Pour les dispositifs médicaux, afin de maintenir la validité du certificat d'enregistrement, les entreprises doivent activement satisfaire aux exigences pertinentes des autorités réglementaires afin de garantir la qualité et la conformité des produits. Dans le même temps, les entreprises doivent également prêter attention à la période de validité du certificat d'enregistrement et demander son renouvellement en temps utile afin d'éviter les pertes inutiles dues à l'expiration.
Questions et réponses sur la gestion des certificats d'enregistrement
- Après l'approbation et la délivrance du document de modification du certificat d'enregistrement du dispositif médical, s'il existe un excédent de matériaux d'emballage de la version précédente, celui-ci peut-il continuer à être utilisé ? Existe-t-il une période de grâce pour l'utilisation ?
Conformément aux exigences du "Règlement sur la supervision et l'administration des dispositifs médicaux", les dispositifs médicaux doivent être accompagnés d'instructions et d'étiquettes.

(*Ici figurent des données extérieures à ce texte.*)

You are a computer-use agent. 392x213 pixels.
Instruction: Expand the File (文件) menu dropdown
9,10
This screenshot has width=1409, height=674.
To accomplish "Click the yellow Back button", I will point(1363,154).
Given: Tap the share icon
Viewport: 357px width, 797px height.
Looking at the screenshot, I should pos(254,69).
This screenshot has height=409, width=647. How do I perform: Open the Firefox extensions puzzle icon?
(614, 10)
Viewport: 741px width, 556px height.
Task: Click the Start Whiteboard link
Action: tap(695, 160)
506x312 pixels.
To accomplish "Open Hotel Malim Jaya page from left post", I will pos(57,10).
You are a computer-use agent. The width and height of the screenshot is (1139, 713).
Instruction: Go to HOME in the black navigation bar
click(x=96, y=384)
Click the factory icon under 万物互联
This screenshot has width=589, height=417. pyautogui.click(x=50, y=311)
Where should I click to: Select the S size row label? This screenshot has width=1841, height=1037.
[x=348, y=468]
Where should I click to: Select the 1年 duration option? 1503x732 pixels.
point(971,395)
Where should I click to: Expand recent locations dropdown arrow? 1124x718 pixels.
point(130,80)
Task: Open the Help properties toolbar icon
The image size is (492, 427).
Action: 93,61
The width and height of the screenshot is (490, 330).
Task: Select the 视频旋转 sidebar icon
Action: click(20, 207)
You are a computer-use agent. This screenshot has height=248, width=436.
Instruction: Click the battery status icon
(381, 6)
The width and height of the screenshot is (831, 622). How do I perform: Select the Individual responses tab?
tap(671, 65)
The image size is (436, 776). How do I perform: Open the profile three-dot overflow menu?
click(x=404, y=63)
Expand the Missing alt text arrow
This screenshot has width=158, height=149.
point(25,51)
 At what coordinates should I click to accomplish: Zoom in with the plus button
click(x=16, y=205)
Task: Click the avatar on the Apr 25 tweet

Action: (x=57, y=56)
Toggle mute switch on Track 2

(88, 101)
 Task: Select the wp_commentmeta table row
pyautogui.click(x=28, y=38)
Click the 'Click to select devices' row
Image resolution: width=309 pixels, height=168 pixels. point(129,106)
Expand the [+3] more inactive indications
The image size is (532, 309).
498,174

Le contenu des instructions et des étiquettes doit être conforme au contenu enregistré ou déposé afin de garantir l'authenticité et l'exactitude. En outre, les informations pertinentes contenues dans les instructions et les étiquettes des dispositifs médicaux de votre entreprise doivent correspondre aux informations pertinentes contenues dans le certificat d'enregistrement du produit en cours de validité.